Two passenger trains run through Santa Barbara’s modest Amtrak station: the Coast Starlight, which makes its way from Seattle to Los Angeles over two days; and the Pacific Surfliner, which goes from San Luis Obispo to San Diego in one

California is a land of vagrants, dreamers, and retirees. Some of the “vagrants” are rich, some of the “retirees” are 20-somethings, and some of the dreamers are senior citizens. And of course, there are vagrant-vagrants, and retired-retirees. Over coffee under the palms of State Street, I enjoyed conversation with a couple in the retired-retiree camp.

In the sunny garden of Jeannine’s restaurant near the beach, I enjoyed lobster Benedict with new friends (surfers & dreamers). As it turns out, February is a perfect time of year in Santa Barbara. May and June, I learned, are defined by the annual arrival of the marine layer, the great wall of fog that lingers on the coast until July, when high summer begins.

I’m sending this letter to you, America, as the marine layer arrives. Please think of my friends in Santa Barbara as they face the fog. 

California is a land of vagrants, dreamers, and retirees. Some of the “vagrants” are rich, some of the “retirees” are 20-somethings, and some of the dreamers are senior citizens. And of course, there are vagrant-vagrants, and retired-retirees.


The road from Santa Barbara to Ojai runs through arid hills; if not for the big cars and shaggy American flavor of the roadside, one might mistake it for some Mediterranean locale. After climbing 750 feet above the sea, one enters the Ojai valley, fifteen miles inland, where orange groves and winding neighborhoods fill the hillsides. 

The weather in Ojai is so perfect that even the books live outside. I mean that seriously. Bart’s Books is an open-air bookshop in downtown Ojai. I bought a bag of books at Bart’s. In my travels across America, I have a bad habit of buying too many books, but the truth is that I packed light for this particular trip and had room. And the light peeking through the bookshelves told me that I had to buy at least a few. In Ojai there are fine establishments selling sourdough and $8 ice-cream scoops (I had Ojai orange, if you’re wondering). 

From Ojai, it was time for me to return to San Francisco. So, on Sunday afternoon, we drove back to the Santa Barbara airport for my flight back to San Francisco. Its white walls were blinding under the California sun, like the great pyramids must have been thousands of years ago, before losing their limestone. Maybe someday, this too will be a ruin, but not yet. More or less everybody flying from Santa Barbara to San Francisco is “rich” by global and even American standards. 

Houses in Santa Barbara cost millions of dollars. Rent isn’t cheap. But in California, only a few are rich compared to everyone else in California. And here was a large group of “not rich enough,” watching private jets through the window, about to suffer the indignity of cramming onto a 737 for a 38-minute, $500 flight back to San Francisco, where work awaits. That, in a scene, is California.

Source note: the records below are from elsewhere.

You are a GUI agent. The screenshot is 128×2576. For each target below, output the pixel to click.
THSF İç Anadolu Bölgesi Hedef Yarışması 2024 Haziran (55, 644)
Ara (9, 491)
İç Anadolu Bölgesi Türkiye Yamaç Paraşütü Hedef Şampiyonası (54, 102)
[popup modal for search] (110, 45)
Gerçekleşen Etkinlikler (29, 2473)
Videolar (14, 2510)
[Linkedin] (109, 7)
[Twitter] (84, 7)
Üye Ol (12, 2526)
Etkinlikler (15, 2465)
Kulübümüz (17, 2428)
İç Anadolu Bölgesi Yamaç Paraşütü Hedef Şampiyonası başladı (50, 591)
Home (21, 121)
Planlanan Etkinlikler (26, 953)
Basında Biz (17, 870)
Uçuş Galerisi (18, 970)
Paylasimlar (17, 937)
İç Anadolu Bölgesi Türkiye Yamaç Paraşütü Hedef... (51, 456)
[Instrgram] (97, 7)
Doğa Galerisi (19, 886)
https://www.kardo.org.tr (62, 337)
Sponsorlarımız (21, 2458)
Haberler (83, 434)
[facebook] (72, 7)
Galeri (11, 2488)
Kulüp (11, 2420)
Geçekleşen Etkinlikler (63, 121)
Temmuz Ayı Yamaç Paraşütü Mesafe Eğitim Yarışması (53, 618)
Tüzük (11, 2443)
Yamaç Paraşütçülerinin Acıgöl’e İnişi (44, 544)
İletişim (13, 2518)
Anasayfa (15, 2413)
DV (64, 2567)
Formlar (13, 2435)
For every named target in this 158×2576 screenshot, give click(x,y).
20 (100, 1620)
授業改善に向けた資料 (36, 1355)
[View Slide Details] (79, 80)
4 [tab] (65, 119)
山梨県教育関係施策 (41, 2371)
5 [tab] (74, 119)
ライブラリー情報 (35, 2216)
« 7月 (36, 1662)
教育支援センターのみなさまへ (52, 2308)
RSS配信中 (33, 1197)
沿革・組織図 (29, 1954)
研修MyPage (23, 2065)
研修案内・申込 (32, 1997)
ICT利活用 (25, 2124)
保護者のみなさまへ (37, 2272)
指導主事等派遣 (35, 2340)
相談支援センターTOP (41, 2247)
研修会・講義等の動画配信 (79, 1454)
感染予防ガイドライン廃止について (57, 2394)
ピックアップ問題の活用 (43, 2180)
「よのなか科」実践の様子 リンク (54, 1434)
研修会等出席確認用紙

I want to leave you with an image from my first evening in Santa Barbara, walking down toward the ocean and out onto the pier of Stearns Wharf. As I walked, the scents on the wind changed. First, salt and brine, then marijuana (which is unavoidable in California these days) and back to salt and brine. Every few minutes, car tires rolling over wooden slats interrupted the quiet. I made it out to the end of the pier, where couples spoke quietly, and gaggles of teenagers spoke loudly. 

I sat with my thoughts for a few moments. And then it was time to head back. Where the pier meets the coast, I began to hear the sounds of the still-alive streets — the wine pouring, the guitars ringing. Behind me were the oil rigs, sentinels on the dark sea; and ahead of me, the pale lights of houses on a far hill above the coast.